Description of the task: Each line below is to be copied out exactly, and none may be omitted.

Material provided:
========================================================================
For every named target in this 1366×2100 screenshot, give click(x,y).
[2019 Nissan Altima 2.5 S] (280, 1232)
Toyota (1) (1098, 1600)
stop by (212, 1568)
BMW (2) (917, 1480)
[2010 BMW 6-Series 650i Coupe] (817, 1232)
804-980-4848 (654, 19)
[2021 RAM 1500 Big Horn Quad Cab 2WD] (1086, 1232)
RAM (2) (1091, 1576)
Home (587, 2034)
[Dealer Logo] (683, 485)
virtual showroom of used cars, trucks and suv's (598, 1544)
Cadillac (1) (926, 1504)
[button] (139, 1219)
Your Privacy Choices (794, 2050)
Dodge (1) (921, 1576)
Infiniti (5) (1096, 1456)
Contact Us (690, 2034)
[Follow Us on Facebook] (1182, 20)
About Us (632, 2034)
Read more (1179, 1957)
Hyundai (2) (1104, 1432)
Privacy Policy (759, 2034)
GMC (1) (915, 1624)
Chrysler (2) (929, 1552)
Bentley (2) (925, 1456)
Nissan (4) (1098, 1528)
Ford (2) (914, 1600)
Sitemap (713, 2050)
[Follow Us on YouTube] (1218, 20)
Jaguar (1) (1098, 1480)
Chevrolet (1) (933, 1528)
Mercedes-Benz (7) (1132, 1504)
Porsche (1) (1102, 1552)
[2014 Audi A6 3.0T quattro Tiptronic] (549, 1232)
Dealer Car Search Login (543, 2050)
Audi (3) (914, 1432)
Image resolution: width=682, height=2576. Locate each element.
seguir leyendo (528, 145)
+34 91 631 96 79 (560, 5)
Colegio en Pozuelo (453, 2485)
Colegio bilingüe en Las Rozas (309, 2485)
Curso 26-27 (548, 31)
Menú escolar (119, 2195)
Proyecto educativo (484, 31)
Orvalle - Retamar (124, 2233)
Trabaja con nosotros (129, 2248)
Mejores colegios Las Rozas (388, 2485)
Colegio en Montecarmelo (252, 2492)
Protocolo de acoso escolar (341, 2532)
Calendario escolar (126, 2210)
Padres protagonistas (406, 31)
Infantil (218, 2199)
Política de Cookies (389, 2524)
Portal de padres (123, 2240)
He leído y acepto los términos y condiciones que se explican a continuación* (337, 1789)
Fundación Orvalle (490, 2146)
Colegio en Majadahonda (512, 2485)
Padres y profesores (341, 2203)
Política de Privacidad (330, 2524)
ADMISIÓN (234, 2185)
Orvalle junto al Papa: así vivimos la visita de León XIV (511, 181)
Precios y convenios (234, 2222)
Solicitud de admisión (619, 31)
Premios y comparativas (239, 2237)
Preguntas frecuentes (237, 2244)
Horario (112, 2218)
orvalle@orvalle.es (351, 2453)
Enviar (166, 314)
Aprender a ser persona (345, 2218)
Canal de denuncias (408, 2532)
========================================================================
Task result:
For every named target in this 1366×2100 screenshot, give click(x,y).
[2019 Nissan Altima 2.5 S] (280, 1232)
Toyota (1) (1098, 1600)
stop by (212, 1568)
BMW (2) (917, 1480)
[2010 BMW 6-Series 650i Coupe] (817, 1232)
804-980-4848 (654, 19)
[2021 RAM 1500 Big Horn Quad Cab 2WD] (1086, 1232)
RAM (2) (1091, 1576)
Home (587, 2034)
[Dealer Logo] (683, 485)
virtual showroom of used cars, trucks and suv's (598, 1544)
Cadillac (1) (926, 1504)
[button] (139, 1219)
Your Privacy Choices (794, 2050)
Dodge (1) (921, 1576)
Infiniti (5) (1096, 1456)
Contact Us (690, 2034)
[Follow Us on Facebook] (1182, 20)
About Us (632, 2034)
Read more (1179, 1957)
Hyundai (2) (1104, 1432)
Privacy Policy (759, 2034)
GMC (1) (915, 1624)
Chrysler (2) (929, 1552)
Bentley (2) (925, 1456)
Nissan (4) (1098, 1528)
Ford (2) (914, 1600)
Sitemap (713, 2050)
[Follow Us on YouTube] (1218, 20)
Jaguar (1) (1098, 1480)
Chevrolet (1) (933, 1528)
Mercedes-Benz (7) (1132, 1504)
Porsche (1) (1102, 1552)
[2014 Audi A6 3.0T quattro Tiptronic] (549, 1232)
Dealer Car Search Login (543, 2050)
Audi (3) (914, 1432)
Image resolution: width=682, height=2576. Locate each element.
seguir leyendo (528, 145)
+34 91 631 96 79 (560, 5)
Colegio en Pozuelo (453, 2485)
Colegio bilingüe en Las Rozas (309, 2485)
Curso 26-27 (548, 31)
Menú escolar (119, 2195)
Proyecto educativo (484, 31)
Orvalle - Retamar (124, 2233)
Trabaja con nosotros (129, 2248)
Mejores colegios Las Rozas (388, 2485)
Colegio en Montecarmelo (252, 2492)
Protocolo de acoso escolar (341, 2532)
Calendario escolar (126, 2210)
Padres protagonistas (406, 31)
Infantil (218, 2199)
Política de Cookies (389, 2524)
Portal de padres (123, 2240)
He leído y acepto los términos y condiciones que se explican a continuación* (337, 1789)
Fundación Orvalle (490, 2146)
Colegio en Majadahonda (512, 2485)
Padres y profesores (341, 2203)
Política de Privacidad (330, 2524)
ADMISIÓN (234, 2185)
Orvalle junto al Papa: así vivimos la visita de León XIV (511, 181)
Precios y convenios (234, 2222)
Solicitud de admisión (619, 31)
Premios y comparativas (239, 2237)
Preguntas frecuentes (237, 2244)
Horario (112, 2218)
orvalle@orvalle.es (351, 2453)
Enviar (166, 314)
Aprender a ser persona (345, 2218)
Canal de denuncias (408, 2532)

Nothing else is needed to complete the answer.